__What you need to do__: In the records below, find the line containing "Instruction: Select Problem-Solving" and retype it and every line after it exactly, adding nothing.

__Collected data entries__:
:::

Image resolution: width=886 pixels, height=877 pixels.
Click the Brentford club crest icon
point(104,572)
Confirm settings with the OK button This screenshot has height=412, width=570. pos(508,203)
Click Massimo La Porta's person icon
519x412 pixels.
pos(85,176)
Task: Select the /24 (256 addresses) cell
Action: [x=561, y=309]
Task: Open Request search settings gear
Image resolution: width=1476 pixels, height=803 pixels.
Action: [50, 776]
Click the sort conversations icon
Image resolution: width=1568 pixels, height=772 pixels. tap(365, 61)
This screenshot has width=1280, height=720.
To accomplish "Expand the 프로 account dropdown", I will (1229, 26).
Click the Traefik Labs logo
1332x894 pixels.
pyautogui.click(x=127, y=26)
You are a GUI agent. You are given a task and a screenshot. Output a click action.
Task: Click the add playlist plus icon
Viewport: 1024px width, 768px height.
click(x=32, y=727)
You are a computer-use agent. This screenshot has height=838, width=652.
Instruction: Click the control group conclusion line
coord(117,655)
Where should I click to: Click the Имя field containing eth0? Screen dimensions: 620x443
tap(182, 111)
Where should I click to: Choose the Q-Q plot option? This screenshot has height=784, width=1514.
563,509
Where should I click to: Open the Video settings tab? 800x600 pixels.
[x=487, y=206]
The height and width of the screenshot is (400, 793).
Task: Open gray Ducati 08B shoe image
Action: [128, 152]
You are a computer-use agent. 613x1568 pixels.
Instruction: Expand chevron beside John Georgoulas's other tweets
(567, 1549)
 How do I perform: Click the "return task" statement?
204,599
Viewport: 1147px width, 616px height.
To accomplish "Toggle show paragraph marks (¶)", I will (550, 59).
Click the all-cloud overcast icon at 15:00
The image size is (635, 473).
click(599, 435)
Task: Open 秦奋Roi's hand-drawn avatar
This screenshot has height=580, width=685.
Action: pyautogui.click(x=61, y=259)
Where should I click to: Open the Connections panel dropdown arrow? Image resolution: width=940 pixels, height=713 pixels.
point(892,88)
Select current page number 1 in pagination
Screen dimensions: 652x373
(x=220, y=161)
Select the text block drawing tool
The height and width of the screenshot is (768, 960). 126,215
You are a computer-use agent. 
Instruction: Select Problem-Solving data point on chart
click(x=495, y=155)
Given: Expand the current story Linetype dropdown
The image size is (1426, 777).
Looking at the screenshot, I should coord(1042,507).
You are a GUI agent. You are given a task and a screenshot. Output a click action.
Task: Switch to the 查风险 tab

:::

__Task output__:
Instruction: Select Problem-Solving data point on chart
click(x=495, y=155)
Given: Expand the current story Linetype dropdown
The image size is (1426, 777).
Looking at the screenshot, I should coord(1042,507).
You are a GUI agent. You are given a task and a screenshot. Output a click action.
Task: Switch to the 查风险 tab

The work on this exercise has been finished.